- Portrait of Matilda Geddings Gray in 1926 by Helen Turner
- Born: March 18, 1885 Lake Charles, Louisiana, U.S.
- Died: February 26, 1971 (aged 85) Lake Charles, Louisiana, U.S.

= Matilda Geddings Gray =

American philanthropist and art collector (1885–1971)

Matilda Geddings Gray (March 18, 1885 – February 26, 1971) was an American heiress, businesswoman, art collector, and philanthropist.

==Life==
She was one of three children born to wealthy oilman John Geddings Gray of Lake Charles. Her siblings were brothers Henry and Bill. Upon her father's death, she became heir to his fortune and took over the family oil and timber businesses. With a passion for historic preservation, in 1938 she restored the John Gauche House in the New Orleans French Quarter. The Evergreen Plantation, now a U.S. National Historic Landmark, was one of her projects.
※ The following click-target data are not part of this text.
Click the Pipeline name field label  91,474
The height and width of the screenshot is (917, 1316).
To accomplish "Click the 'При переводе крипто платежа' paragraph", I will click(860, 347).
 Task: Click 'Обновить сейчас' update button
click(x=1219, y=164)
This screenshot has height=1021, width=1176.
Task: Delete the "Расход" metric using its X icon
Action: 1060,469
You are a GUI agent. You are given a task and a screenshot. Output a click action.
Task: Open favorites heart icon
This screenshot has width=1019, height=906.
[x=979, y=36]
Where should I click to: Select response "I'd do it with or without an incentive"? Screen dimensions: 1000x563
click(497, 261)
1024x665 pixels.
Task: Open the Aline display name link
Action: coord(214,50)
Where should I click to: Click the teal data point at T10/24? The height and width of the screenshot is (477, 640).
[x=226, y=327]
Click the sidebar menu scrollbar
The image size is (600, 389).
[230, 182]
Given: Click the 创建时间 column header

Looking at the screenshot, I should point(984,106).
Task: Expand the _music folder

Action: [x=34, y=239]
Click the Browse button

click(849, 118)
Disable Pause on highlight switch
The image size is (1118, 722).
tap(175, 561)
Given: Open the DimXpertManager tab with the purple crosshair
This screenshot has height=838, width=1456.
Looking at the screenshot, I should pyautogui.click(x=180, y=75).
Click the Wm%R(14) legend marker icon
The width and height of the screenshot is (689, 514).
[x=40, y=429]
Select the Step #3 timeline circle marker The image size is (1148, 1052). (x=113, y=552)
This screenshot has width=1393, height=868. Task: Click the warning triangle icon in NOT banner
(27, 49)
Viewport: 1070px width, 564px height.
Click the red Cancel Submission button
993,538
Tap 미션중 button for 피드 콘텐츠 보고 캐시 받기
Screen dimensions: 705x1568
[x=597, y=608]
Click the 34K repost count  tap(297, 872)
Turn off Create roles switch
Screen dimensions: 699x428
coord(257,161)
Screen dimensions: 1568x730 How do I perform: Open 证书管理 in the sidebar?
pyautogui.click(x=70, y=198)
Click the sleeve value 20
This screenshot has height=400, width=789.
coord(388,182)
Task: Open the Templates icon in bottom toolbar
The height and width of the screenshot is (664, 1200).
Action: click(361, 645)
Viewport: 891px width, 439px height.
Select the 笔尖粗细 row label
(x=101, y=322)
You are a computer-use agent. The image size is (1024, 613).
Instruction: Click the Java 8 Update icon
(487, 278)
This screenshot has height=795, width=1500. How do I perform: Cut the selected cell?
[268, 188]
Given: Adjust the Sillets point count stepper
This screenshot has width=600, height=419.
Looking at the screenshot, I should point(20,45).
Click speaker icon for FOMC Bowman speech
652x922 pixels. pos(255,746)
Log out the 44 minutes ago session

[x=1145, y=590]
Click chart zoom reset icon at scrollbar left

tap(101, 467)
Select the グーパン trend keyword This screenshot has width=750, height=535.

She preferred her philanthropic deeds be low-key, so as not to put her in the spotlight. Among those deeds was an international act of generosity to the nations of France and England to help them cope with post-World War II food shortages. During this time, she shipped over 250,000 pounds of rice to those countries.

Gray collected Fabergé objects, including the Fabergé eggs Napoleonic, Danish Palaces, Caucasus, and Pansy. After her death, her collection of Fabergé eggs was put on display by the New Orleans Museum of Art.

In 1935, she traveled to Guatemala where she collected traditional textiles and documented clothing.

==Awards and honors==
Her philanthropic endeavors earned her the following international honors:

- Order of the British Empire
- Order of the Quetzal (Guatemala)
- Legion of Honour (France)

==Legacy==
In 1971 The Matilda Geddings Gray Foundation was established in Lake Charles, Louisiana. Its Matilda Geddings Gray Foundation Collection is on long-term loan at The Metropolitan Museum of Art.